Carbide tools are known to be more resistant and accurate than steel tools for many reasons. They are a lot more rigid, preventing them from “walking off” or missing the contact point at higher speeds. They have better heat dispersion properties, allowing for higher rotation speeds on harder materials. And they are a lot sharper given the atomic composition of tungsten carbide.
However, like any other tool in your shop, carbide cutting tools need to be cared for if you want them to last. Here are five tips to maximize their life.
1. Use a cutting lubricant when working with hard materials
When driving your milling machine through materials such as steel alloys or Inconel, you need to “baby” your machine.
Carbide cutting tools rarely need to be lubricated when going through aluminum. Keeping an eye on feed speeds is often enough to keep your chips away from the edges.
But harder alloys can cause serious problems if you don't apply some sort of cutting fluid while machining. They serve two purposes. One is to reduce friction as the bit engages with the material. The second is to keep temperatures under control, thus reducing the chances of localized hardening that can increase brittleness.
2. Keep your tools clean and free of debris by using compressed air
Using compressed air while feeding your mill is just good practice. It keeps chips, dust, and other contaminants away from your cutting tool. Chip evacuation is important to keep flutes free of contaminants that affect precision and might damage your edges. Compressed air also keeps the spindle taper and tool holder shanks free of contaminants that could cause problems when you change your tools.
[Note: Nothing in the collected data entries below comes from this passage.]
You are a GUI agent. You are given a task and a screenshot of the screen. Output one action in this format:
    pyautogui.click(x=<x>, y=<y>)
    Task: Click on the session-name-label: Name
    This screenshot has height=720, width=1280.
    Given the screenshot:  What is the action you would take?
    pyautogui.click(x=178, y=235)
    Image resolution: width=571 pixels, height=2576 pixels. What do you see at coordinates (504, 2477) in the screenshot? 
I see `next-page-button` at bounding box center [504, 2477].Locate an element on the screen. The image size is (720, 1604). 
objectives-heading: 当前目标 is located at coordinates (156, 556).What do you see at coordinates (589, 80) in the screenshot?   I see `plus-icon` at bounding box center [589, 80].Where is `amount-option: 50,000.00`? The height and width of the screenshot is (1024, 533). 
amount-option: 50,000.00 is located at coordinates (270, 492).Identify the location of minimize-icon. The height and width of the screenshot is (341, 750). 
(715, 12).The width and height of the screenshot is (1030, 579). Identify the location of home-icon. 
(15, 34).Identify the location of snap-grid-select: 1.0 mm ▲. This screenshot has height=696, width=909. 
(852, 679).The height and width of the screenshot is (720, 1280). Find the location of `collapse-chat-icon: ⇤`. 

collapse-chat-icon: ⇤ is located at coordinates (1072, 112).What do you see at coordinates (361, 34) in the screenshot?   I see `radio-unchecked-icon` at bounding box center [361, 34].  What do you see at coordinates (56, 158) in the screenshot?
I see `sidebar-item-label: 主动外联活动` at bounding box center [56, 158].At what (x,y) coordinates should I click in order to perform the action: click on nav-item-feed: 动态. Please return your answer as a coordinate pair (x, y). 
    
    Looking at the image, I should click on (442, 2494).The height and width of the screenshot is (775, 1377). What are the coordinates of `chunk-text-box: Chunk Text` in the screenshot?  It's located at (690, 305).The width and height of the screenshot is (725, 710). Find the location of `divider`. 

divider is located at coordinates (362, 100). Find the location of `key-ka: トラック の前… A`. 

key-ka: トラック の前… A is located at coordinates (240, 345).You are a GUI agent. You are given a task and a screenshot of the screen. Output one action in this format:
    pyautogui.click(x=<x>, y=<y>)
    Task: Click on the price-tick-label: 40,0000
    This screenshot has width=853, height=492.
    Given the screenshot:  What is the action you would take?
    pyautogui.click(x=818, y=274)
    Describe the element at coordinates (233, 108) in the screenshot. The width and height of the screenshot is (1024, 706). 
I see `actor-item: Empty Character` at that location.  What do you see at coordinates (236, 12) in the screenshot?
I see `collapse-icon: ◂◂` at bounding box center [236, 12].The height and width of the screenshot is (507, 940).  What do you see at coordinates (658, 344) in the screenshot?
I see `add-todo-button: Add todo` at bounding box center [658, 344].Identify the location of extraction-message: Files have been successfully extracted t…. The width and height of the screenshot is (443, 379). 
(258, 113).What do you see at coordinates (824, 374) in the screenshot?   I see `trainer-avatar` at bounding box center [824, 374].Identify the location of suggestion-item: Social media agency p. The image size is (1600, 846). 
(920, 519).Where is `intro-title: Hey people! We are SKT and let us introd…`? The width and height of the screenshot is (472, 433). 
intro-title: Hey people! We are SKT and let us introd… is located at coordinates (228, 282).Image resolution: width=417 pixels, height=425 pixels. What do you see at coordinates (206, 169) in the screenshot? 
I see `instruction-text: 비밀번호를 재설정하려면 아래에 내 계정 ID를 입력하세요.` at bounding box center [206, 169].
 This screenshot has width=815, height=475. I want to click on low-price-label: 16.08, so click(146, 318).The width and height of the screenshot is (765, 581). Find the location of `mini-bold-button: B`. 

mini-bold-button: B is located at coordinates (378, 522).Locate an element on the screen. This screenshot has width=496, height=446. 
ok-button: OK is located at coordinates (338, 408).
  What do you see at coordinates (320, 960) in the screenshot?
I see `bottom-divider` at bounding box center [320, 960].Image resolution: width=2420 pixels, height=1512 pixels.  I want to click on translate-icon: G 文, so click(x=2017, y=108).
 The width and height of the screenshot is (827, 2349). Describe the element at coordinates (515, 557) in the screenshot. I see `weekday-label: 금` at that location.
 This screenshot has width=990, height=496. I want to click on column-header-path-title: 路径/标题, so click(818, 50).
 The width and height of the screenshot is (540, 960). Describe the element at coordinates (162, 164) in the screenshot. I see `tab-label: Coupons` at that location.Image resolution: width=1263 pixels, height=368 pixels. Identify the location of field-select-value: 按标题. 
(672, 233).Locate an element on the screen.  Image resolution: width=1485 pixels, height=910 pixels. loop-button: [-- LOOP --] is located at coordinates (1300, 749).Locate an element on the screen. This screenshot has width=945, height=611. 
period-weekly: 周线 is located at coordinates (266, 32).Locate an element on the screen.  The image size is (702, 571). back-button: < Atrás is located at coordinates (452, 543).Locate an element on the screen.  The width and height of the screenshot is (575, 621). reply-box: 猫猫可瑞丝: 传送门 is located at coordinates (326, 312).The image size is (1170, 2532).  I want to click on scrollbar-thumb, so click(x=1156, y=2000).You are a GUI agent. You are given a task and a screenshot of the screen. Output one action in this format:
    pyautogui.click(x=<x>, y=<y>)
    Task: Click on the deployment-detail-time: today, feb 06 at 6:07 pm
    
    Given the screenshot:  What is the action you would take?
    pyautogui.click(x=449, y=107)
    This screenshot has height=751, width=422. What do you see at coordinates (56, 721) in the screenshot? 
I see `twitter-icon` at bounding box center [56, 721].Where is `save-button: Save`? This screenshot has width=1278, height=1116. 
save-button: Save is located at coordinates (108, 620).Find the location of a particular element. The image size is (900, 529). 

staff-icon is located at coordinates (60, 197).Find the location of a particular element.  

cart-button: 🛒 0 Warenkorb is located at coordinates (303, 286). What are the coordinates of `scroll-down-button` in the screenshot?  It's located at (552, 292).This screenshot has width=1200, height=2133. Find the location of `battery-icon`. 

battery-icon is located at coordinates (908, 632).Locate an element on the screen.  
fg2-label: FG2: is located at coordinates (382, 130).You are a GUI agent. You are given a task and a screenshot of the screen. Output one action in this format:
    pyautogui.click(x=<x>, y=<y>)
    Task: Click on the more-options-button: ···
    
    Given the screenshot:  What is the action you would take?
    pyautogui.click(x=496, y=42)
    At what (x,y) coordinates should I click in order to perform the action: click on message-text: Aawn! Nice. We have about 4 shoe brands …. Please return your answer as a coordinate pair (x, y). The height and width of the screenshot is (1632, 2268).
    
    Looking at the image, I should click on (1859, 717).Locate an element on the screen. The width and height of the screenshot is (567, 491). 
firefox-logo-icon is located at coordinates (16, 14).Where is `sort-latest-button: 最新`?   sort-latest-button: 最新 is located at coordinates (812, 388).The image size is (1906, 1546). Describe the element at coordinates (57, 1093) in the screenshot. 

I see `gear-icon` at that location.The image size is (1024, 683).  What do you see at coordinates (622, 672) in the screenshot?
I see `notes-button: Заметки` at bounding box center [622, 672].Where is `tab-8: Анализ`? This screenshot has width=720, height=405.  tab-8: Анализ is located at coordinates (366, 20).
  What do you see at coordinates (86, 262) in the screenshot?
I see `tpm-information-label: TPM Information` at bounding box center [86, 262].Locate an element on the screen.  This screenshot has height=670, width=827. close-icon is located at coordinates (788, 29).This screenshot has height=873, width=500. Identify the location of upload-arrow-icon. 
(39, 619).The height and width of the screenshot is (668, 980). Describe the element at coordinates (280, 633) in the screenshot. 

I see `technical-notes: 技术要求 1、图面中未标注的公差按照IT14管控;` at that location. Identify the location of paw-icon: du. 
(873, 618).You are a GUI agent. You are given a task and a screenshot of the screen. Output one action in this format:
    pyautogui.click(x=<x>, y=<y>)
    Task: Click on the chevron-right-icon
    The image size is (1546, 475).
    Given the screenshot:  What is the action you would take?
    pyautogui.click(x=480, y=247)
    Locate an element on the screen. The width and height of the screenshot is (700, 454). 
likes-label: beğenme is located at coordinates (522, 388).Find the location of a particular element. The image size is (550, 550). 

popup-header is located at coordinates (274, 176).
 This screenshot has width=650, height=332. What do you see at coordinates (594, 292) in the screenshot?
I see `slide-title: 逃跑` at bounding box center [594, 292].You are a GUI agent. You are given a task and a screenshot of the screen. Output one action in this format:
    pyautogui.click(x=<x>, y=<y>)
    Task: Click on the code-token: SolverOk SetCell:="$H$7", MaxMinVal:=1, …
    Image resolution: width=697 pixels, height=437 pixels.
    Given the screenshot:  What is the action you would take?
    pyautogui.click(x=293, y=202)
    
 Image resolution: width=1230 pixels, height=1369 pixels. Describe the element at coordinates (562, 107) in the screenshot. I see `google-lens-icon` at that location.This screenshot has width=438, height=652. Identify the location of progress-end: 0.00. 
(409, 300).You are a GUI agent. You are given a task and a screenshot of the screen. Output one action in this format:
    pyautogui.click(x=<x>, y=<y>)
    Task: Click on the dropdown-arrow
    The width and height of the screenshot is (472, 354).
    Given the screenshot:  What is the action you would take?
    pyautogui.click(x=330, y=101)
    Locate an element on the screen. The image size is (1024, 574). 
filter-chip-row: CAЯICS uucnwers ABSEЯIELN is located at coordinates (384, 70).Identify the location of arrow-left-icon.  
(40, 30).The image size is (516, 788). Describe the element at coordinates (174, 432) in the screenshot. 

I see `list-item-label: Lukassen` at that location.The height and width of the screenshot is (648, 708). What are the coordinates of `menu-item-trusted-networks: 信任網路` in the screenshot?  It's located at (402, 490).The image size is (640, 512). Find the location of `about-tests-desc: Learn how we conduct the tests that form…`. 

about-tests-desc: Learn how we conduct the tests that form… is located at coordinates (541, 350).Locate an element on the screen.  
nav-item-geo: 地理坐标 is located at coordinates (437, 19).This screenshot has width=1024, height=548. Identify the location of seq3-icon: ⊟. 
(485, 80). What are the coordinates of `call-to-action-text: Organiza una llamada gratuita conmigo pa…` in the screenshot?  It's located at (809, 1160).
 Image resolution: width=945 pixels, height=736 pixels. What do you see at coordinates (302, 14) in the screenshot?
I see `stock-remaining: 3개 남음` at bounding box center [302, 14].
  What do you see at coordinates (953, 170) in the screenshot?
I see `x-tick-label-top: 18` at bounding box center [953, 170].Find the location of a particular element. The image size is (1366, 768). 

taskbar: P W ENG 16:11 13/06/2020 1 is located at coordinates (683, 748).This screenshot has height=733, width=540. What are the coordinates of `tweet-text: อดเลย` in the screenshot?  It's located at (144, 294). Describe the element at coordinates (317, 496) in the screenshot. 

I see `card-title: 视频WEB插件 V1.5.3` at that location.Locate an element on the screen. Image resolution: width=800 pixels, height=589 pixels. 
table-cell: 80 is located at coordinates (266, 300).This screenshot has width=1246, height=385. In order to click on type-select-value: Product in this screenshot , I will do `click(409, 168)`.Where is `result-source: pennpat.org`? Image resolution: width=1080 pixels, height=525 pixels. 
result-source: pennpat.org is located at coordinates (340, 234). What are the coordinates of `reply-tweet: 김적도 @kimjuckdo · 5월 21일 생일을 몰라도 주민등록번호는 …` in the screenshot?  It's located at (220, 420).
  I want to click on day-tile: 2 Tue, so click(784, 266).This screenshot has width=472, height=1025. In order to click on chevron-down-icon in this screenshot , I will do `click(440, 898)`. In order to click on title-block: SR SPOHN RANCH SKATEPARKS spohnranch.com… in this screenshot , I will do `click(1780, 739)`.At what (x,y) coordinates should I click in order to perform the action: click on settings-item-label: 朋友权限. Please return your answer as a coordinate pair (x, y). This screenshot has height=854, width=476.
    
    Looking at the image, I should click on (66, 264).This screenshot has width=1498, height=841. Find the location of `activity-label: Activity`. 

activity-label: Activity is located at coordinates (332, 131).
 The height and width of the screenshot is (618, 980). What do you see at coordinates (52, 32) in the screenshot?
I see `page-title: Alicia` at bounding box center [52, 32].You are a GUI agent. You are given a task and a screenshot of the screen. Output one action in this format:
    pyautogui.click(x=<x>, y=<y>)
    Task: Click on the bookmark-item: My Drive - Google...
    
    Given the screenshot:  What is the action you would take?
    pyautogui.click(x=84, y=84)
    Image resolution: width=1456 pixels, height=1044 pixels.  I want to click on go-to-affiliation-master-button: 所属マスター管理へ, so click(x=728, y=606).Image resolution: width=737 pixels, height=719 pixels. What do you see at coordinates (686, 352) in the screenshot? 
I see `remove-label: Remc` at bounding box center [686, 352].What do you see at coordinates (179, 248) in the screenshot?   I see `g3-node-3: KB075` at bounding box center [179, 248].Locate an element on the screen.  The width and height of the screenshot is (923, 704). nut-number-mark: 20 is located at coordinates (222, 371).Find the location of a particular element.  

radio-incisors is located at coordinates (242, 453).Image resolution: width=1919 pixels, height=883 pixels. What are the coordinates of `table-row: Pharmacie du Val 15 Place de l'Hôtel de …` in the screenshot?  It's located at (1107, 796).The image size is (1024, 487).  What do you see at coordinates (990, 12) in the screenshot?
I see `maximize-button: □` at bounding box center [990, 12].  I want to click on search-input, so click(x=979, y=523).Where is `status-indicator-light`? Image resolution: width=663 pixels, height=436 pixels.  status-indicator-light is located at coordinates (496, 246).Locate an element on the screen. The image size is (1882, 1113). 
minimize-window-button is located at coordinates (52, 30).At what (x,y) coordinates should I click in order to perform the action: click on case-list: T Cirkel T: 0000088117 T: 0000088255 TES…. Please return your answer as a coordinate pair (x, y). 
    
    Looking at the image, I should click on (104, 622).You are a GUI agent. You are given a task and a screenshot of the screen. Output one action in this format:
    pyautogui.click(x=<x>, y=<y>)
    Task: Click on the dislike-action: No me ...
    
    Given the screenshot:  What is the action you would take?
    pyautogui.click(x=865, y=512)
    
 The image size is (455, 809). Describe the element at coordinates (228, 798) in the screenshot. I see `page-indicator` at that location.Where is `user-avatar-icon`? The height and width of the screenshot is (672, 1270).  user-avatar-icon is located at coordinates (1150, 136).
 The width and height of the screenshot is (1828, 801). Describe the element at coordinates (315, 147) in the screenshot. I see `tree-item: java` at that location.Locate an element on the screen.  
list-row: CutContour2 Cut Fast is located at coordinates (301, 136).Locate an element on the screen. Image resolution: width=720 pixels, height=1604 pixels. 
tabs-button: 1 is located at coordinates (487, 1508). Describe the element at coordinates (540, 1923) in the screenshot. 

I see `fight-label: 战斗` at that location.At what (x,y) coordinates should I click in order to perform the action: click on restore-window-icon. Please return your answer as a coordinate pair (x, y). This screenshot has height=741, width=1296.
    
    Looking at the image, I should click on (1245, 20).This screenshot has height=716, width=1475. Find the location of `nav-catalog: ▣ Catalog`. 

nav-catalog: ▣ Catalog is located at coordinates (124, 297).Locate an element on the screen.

3. Sharpen the edge periodically with a diamond wheel
Replacing carbide tools can get a bit expensive. One way of extending their lifespan is to sharpen them with a diamond-surface grinding wheel. A word of caution: make sure you place the bit parallel to the grinding surface and work in short intervals so you don't overheat the carbide. You will notice your recently sharpened edges as they have a brighter shine. Don´t forget to wear eye protection.
5. Be sure to use the right size cutter for your application
Material waste is a problem in any CNC machining operation. Using small bits can be tempting as they effectively reduce the amount of wasted material and increase accuracy. However, if the bit is too small, you will dull it out before finishing the cutting process. Always take into account hardness, sharpness, and flute count when going through any material. It can save you a lot of time and expenses.
With those five tips, you can rest assured that your cutting tools are always in top shape and they last you for a very long time. Whether you run a small CNC operation from your garage, or you specialize in manufacturing high-quality parts for the auto industry, you will surely appreciate having your tools last longer without compromising precision and efficiency.